La fuite est constante, arrose les landes inextinguibles. Le pipi rose d’Agnès évoque le sang fané de menstrues résiduelles. La course à l’échalotte rose peut commencer. Elle a toujours déjà commencé. Cette contradiction dans les termes afflue dans les yeux de la belle qui n’en peut mais, caquète à qui mieux-mieux dans la basse-cour de ses folies douces. Son cache-sexe en tête, elle vaque à ses œufs qu’elle pond carrés comme la Loi l’y oblige. C’est sans douleur aucune car Agnès et sa peau de lionne marche au gré du vent, ignore la saine ordonnance des horloges accroupies devant l’autel des ruptures.

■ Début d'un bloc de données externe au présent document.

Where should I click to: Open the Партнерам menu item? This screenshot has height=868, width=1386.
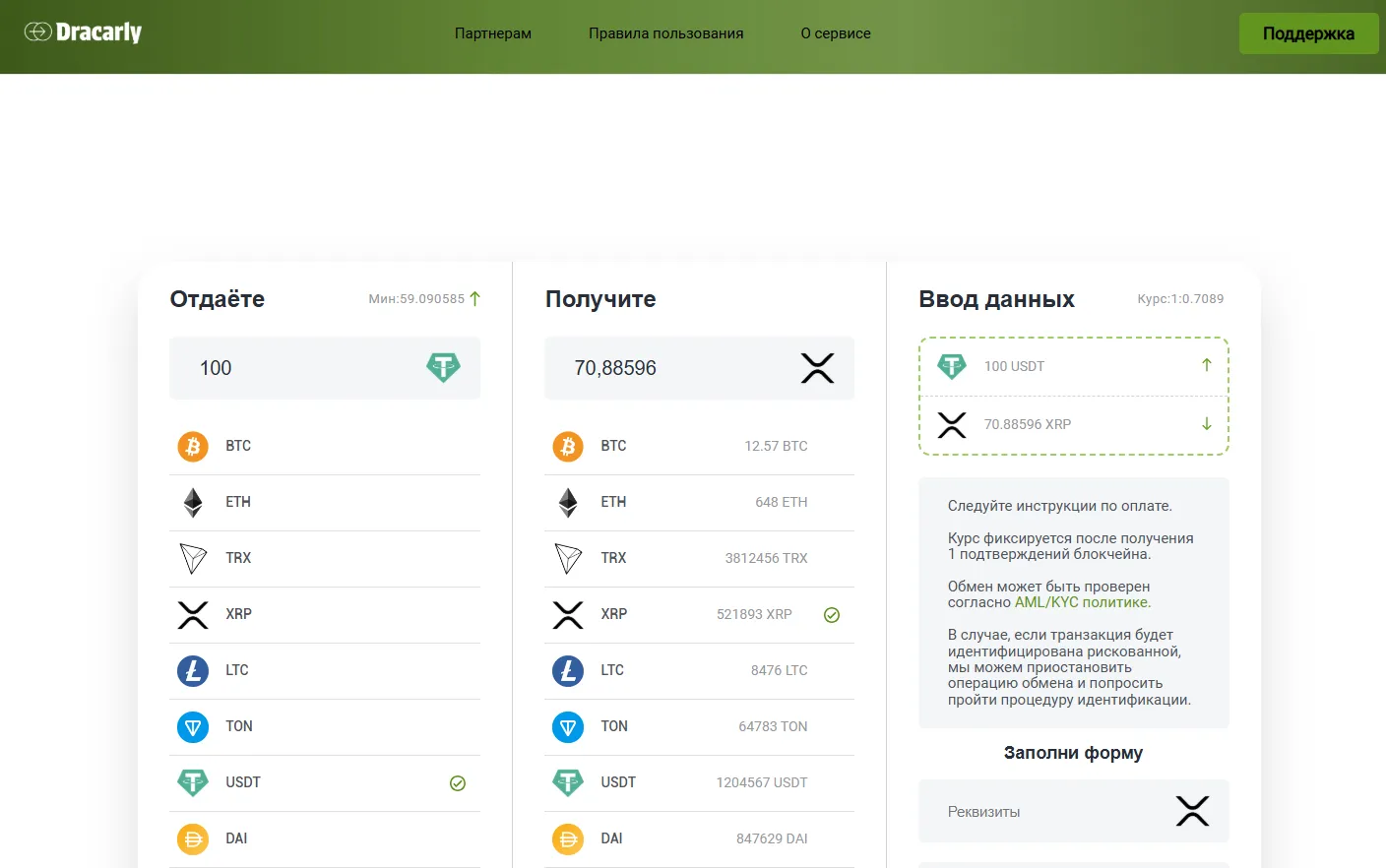pyautogui.click(x=493, y=33)
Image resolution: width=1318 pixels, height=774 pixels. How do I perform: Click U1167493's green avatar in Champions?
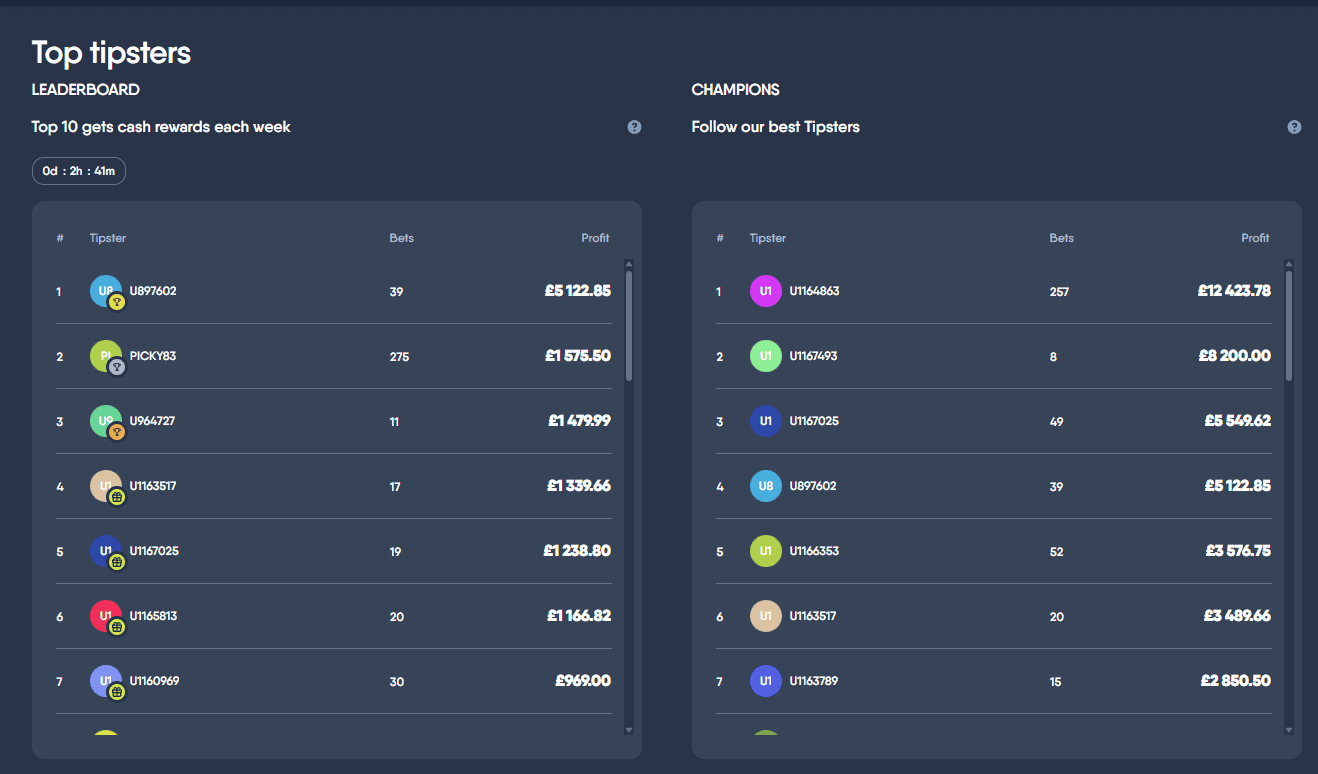pos(766,357)
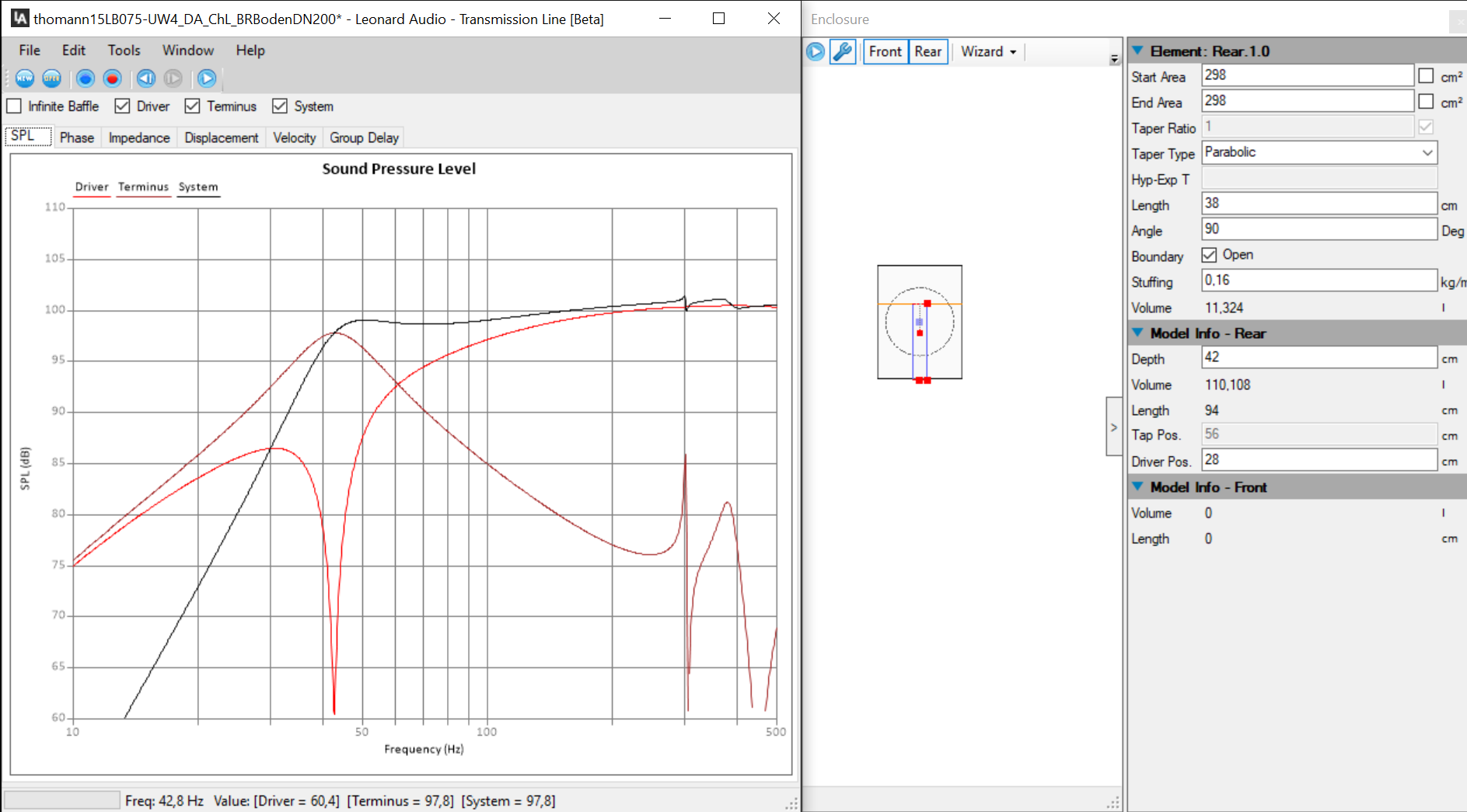Click the Stuffing density input field

1318,281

Je me sens comme une fraternité de sang avec elle, je n’ose parler dans mon cas précis d’adelphité, mais c’est tout comme, comme partout ailleurs dans les couloirs épineux des broussailles vouées au supplice de regards torves. Il m’est arrivé, jeune homme de me prendre pour Siegfried, je courais nu dans les halliers, me jetais tête baissée dans des ronciers. J’en ressortais ensanglanté mais comme fouetté aussi par un recul d’ambiance, comme si la chambre froide de mes humeurs activait un parfum d’aurore décomposée. Cela va sans dire, Agnès fustigeait fort mes manières de héros empanaché, préférait de près la fine couche de glace qui me servait de prépuce.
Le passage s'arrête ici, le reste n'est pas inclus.